▸ **EXTRACTED MATERIAL**:
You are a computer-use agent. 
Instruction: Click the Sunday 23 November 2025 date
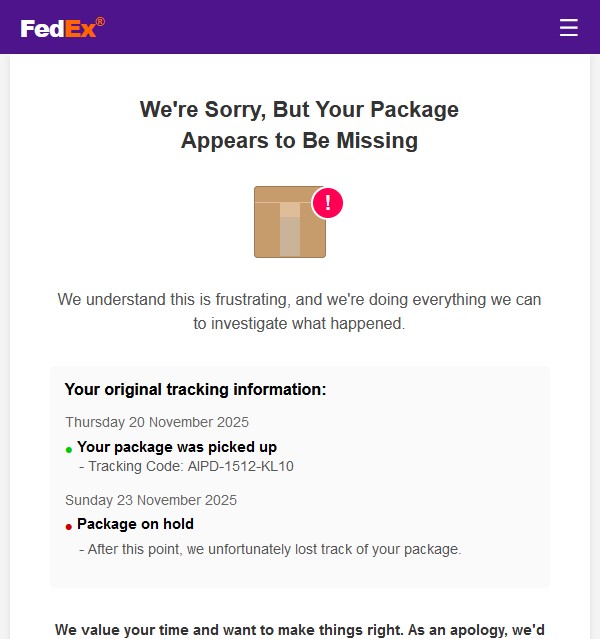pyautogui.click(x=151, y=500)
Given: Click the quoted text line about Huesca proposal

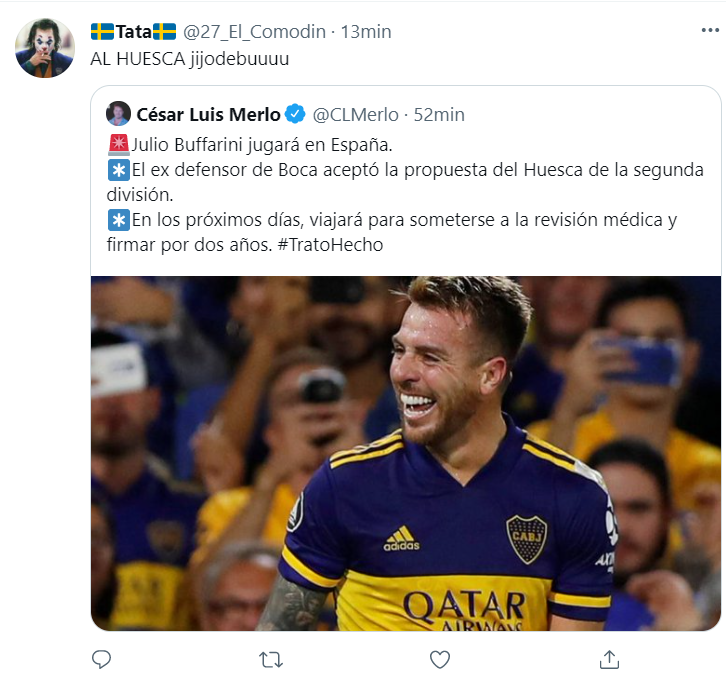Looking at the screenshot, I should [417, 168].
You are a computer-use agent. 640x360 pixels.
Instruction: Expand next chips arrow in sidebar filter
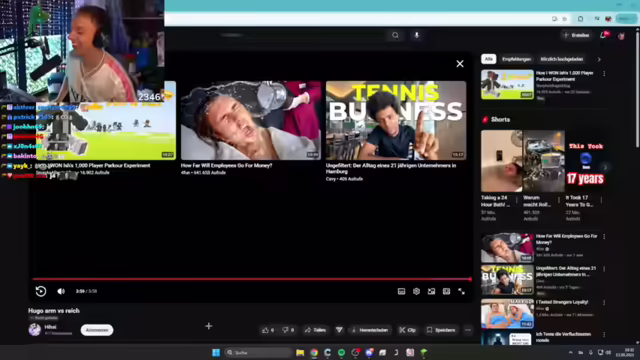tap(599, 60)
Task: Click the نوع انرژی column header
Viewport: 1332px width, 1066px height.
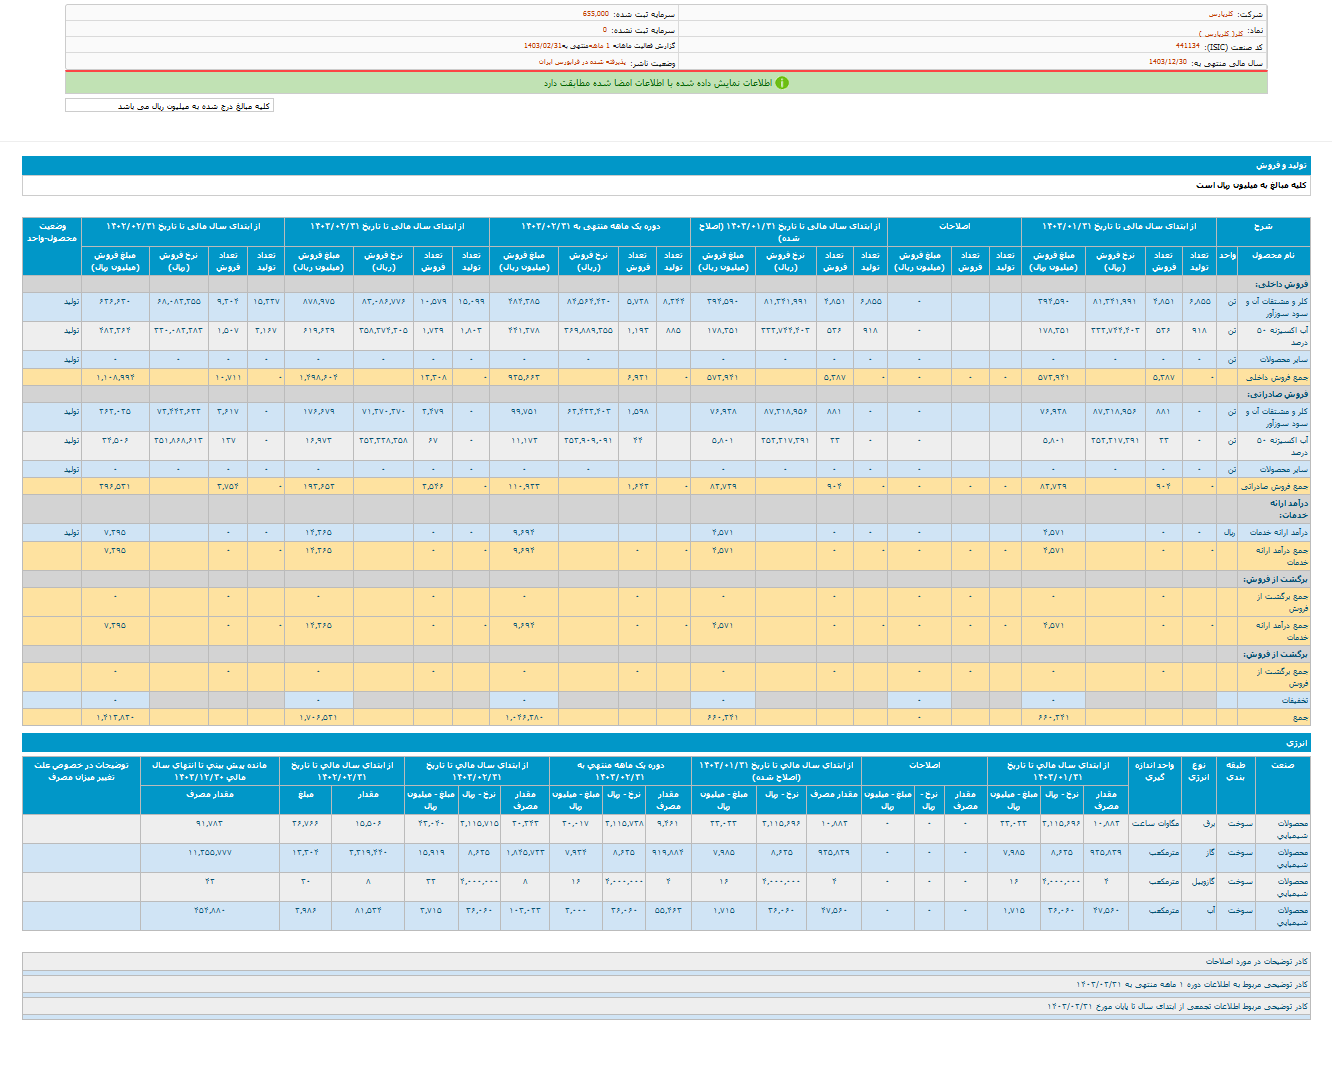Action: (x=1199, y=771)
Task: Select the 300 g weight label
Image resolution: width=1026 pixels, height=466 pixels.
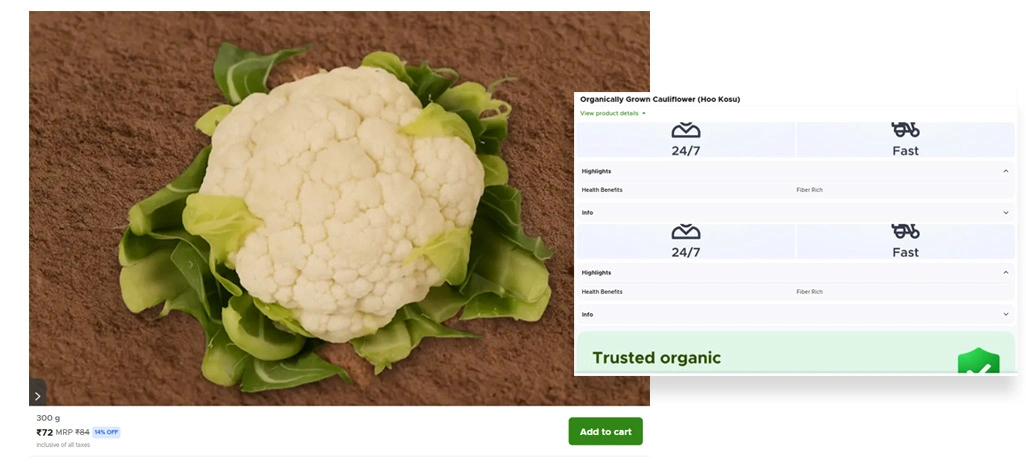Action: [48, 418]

▸ **TASK PROMPT**:
Return a copy of each line of the material that holds the word "agent".

▸ **OUTPUT BELOW**:
You are a computer-use agent. 
You are a computer-use agent. 640x360 pixels.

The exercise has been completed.